*** Opening of Data for review ***

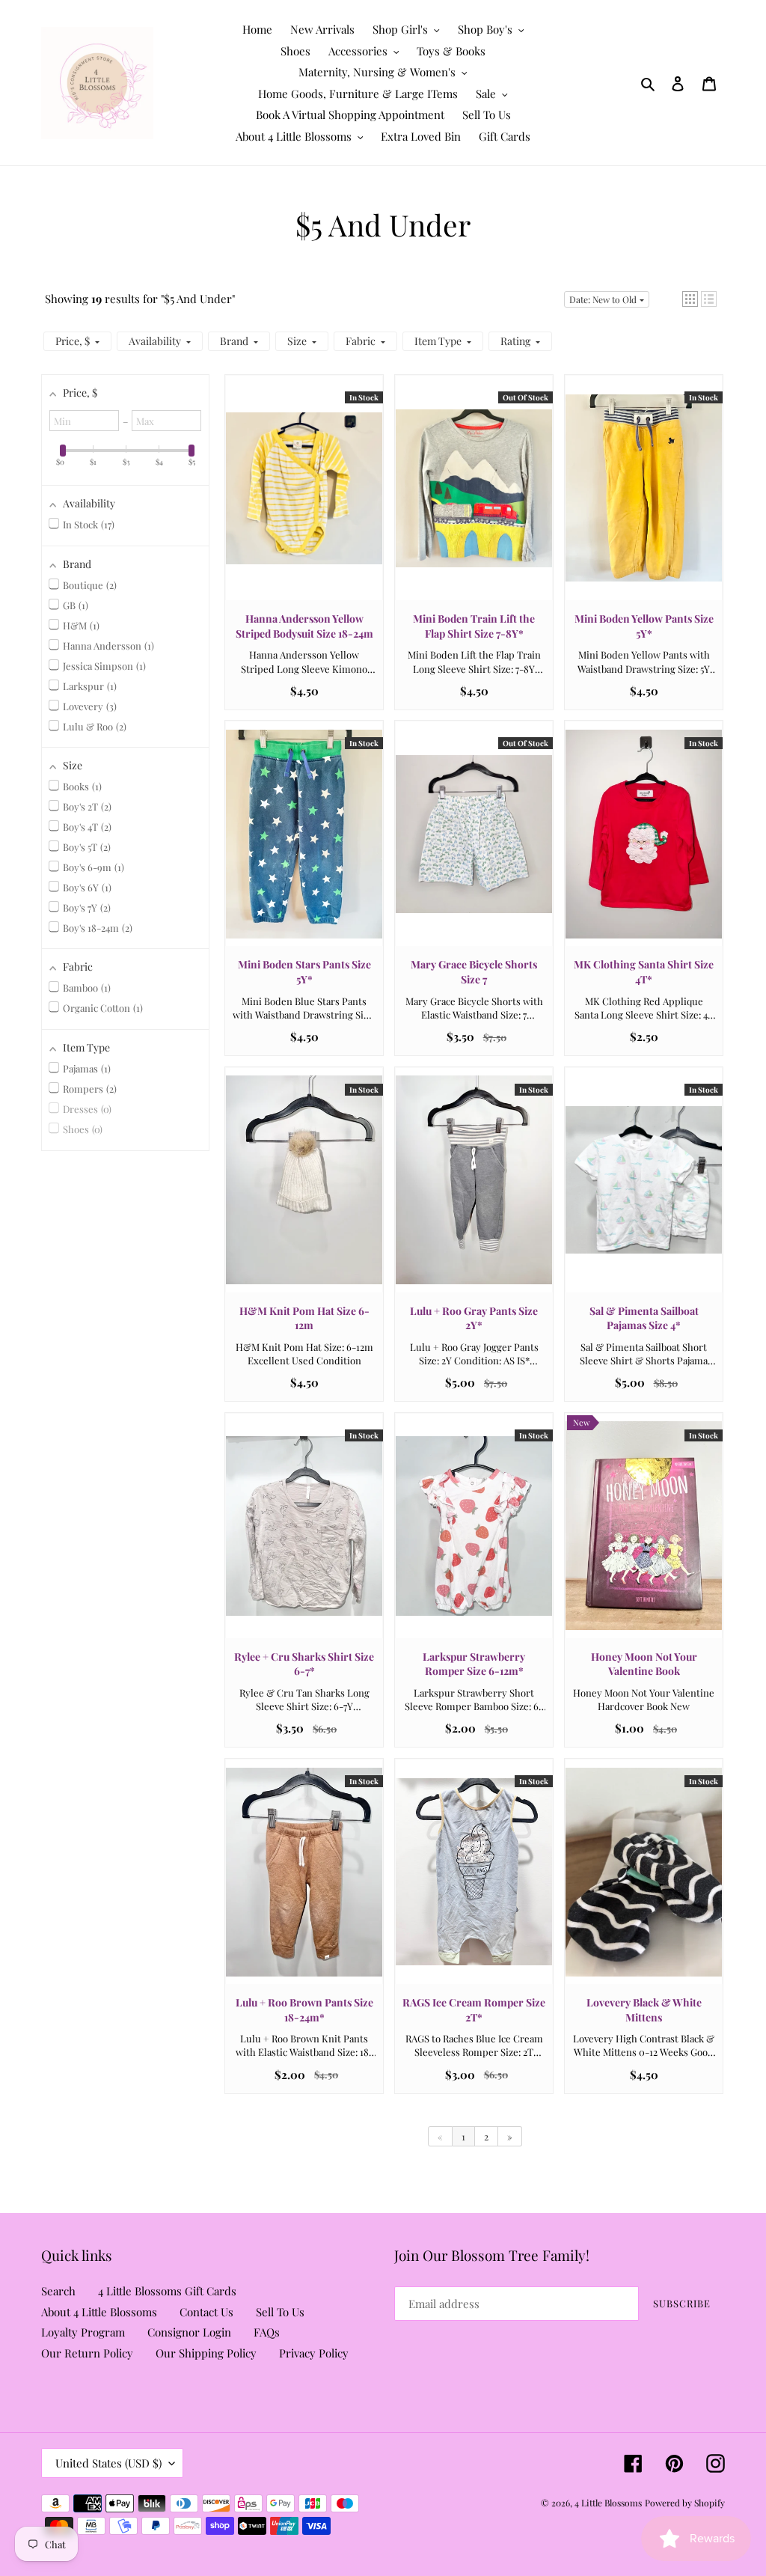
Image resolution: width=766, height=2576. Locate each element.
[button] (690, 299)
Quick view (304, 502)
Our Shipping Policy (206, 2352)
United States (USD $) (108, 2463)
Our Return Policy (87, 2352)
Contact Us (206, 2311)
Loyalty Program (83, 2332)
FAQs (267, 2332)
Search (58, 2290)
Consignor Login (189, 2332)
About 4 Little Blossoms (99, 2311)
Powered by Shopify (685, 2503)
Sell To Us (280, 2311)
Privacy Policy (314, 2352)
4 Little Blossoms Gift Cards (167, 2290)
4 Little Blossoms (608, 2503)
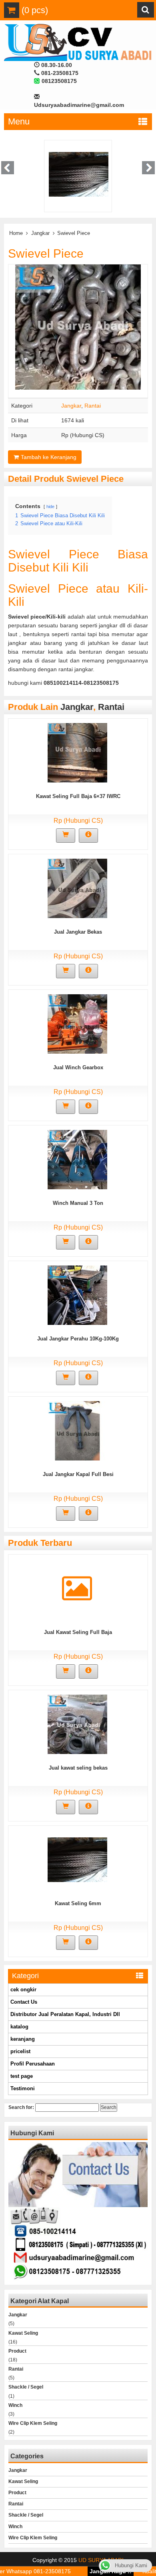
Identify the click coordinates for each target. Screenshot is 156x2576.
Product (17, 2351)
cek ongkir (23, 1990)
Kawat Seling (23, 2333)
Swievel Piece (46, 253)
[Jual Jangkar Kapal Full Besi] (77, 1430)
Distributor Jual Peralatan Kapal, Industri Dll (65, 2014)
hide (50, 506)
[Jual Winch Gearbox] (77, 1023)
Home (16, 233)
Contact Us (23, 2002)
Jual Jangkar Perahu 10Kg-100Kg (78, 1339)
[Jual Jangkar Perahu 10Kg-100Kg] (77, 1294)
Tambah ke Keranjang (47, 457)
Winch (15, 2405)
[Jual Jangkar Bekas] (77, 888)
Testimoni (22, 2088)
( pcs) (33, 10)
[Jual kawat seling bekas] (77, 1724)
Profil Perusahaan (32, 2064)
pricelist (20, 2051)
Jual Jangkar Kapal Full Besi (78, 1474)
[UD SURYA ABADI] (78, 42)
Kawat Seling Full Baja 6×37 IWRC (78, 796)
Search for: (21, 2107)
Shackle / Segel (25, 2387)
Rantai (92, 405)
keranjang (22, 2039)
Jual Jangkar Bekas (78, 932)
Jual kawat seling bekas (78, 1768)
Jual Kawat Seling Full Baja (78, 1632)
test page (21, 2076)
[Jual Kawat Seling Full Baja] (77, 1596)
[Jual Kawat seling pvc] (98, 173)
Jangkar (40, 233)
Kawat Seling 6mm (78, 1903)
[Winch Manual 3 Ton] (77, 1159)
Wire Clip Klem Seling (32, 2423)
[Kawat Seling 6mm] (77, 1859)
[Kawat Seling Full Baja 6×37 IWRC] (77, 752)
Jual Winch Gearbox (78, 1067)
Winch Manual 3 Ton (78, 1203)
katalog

*** Close of Data for review ***

## What to produce
The images in the entries above should be left out; please reproduce exactly the lines from the first through the one containing "Consignor Login (189, 2332)".

## The completed task
Image resolution: width=766, height=2576. Locate each element.
[button] (690, 299)
Quick view (304, 502)
Our Shipping Policy (206, 2352)
United States (USD $) (108, 2463)
Our Return Policy (87, 2352)
Contact Us (206, 2311)
Loyalty Program (83, 2332)
FAQs (267, 2332)
Search (58, 2290)
Consignor Login (189, 2332)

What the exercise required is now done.